3

I’m trying to design a generic linked list in C where each node can store arbitrary data. Right now I have the following definitions:

typedef struct {
    int clientID;
    char name[256];
} Client;

typedef struct Node_ {
    Client client;
    struct Node_ *next;
} Node;

However, data inside the node (Client, in this case) is going to change, while the structure of the linked list and basic operations (insertion, deletion, etc...) are not. Right now, I am rewriting the basic API for each new type but that is proving to be really inefficient and time consuming.

Question:

What is the best practice or alternatives for generalizing a data container in linked lists in C, if that is really feasible ?

5
  • You can look at "chained linked list", ie every node is a linked list of its own. Or just a pointer to an array allocated elsewhere. There kind of data types with individual allocation are however horribly inefficient on a modern computer (year 1990 or later) so you probably shouldn't be using them. Commented Sep 22 at 14:52
  • 1
    Do you need to have different types of data on the same list, or are they on separate lists? If different types of data are on different lists, and you are just trying to avoid duplicating list manipulation functions for each type of data, there are various ways to avoid that duplication. Commented Sep 22 at 15:17
  • 1
    Put the next node pointer at the start of each node data structure so that it’s always in the same location. Your list manipulation functions can then be generic / independent of data type. Commented Sep 22 at 16:14
  • Thank you @IanAbbott. Exactly, list manipulation functions behave in the same way, the only difference is the type of each node in the linked list. Commented Sep 22 at 16:29
  • Thank you @tinman. How would you go about that ? Do you have a small piece I can experiment with ? Commented Sep 22 at 16:29

2 Answers 2

4

First, you'll need an enum to tag what kind of data you have, for example:

enum datatype { CLIENT, SERVER };

Then your list nodes would contain that and either a void * for the actual data:

typedef struct Node_ {
    enum datatype type;
    void *data;
    struct Node_ *next;
} Node;

Or you would create a union of all of the types and use that in the list nodes:

union data {
    Client client;
    Server server;
};

typedef struct Node_ {
    enum datatype type;
    union data data;
    struct Node_ *next;
} Node;
Sign up to request clarification or add additional context in comments.

3 Comments

Thank you so much +1. That is really helpful. Perhaps, I missed to clarify, but basic linked list manipulation is going to be used across other problems, perhaps involving an Employee structure, House structure, or even a single int. The ideal would be reusing that same API for each different type. The only thing that changes is the data contained in the node. Do you think that is feasible? I have a bit of functional programming background, and I am used to polymorphic functions.
The above does that. You would either add each of those types to the common union type, or you would point the void * to the data in question.
It would be better to have next as the first struct member which would allow for some common list functions via casting.
1

Here's a proof of concept I've been working on that leans heavily on void * and callbacks. It's not perfeshunal kwality by any stretch, but it should be illustrative.
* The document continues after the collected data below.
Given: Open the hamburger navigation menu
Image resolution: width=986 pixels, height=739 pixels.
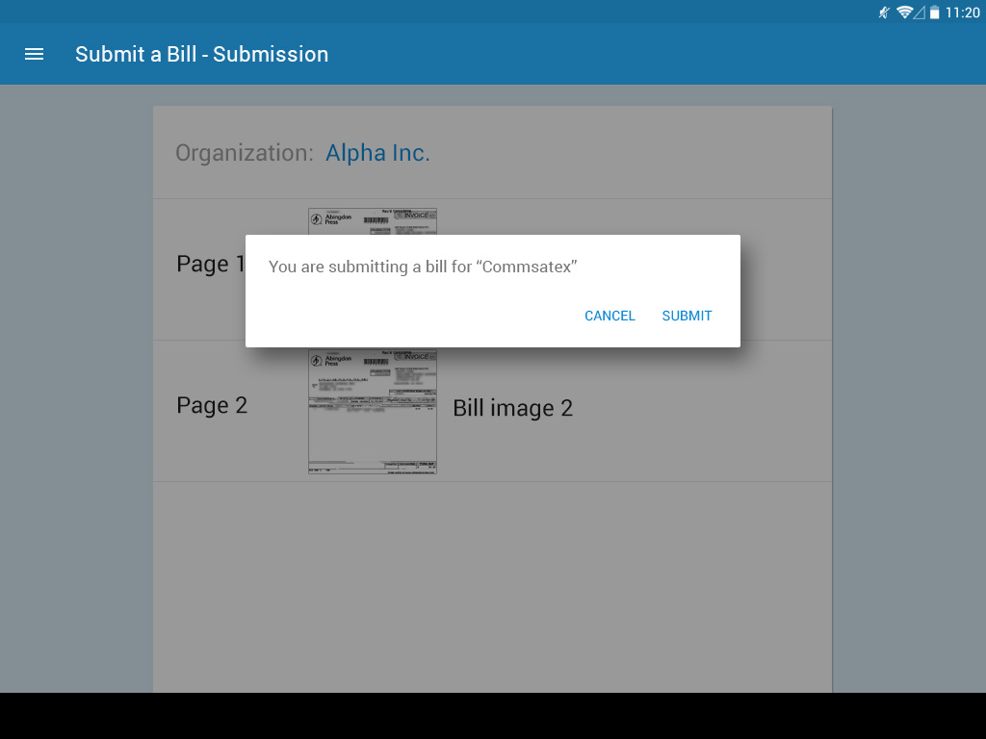Looking at the screenshot, I should [x=34, y=54].
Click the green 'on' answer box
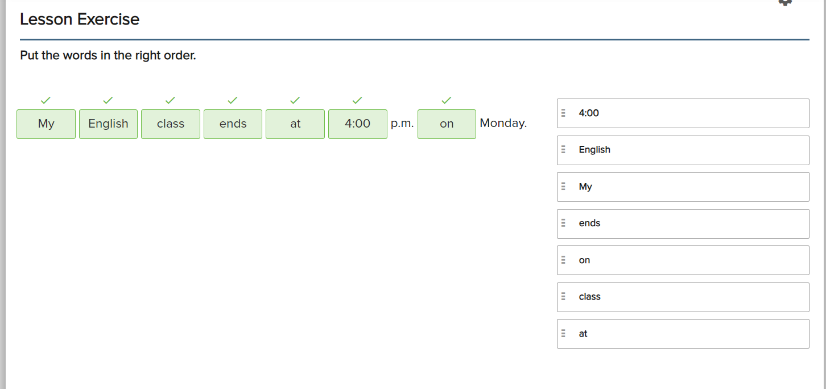Image resolution: width=826 pixels, height=389 pixels. click(x=447, y=124)
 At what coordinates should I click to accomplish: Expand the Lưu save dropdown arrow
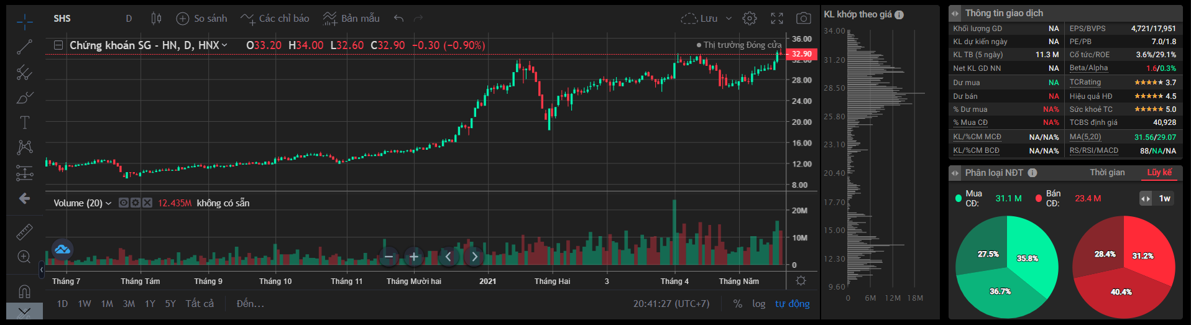point(729,19)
First, the node type itself:

enum linkType { LINK_PREV, 
                LINK_NEXT, 
                LINK_LEFT, 
                LINK_RIGHT, 
                LINK_PARENT, 
                NUM_LINKS };
struct node {
  void *key;
  void *data;
  struct node *link[NUM_LINKS];
};

The intent is that this node type can be used for any type of container - list, tree, queue, stack, etc., so instead of distinct members for next, previous, left, right, etc., I just create a bunch of enumeration constants to identify the link type and array of links indexed by those enumerations. If I need to add more link types, I just update the enumeration and rebuild. Even through "prev/next" and "left/right" are semantically similar, I leave them distinct. As I play with this I may change that.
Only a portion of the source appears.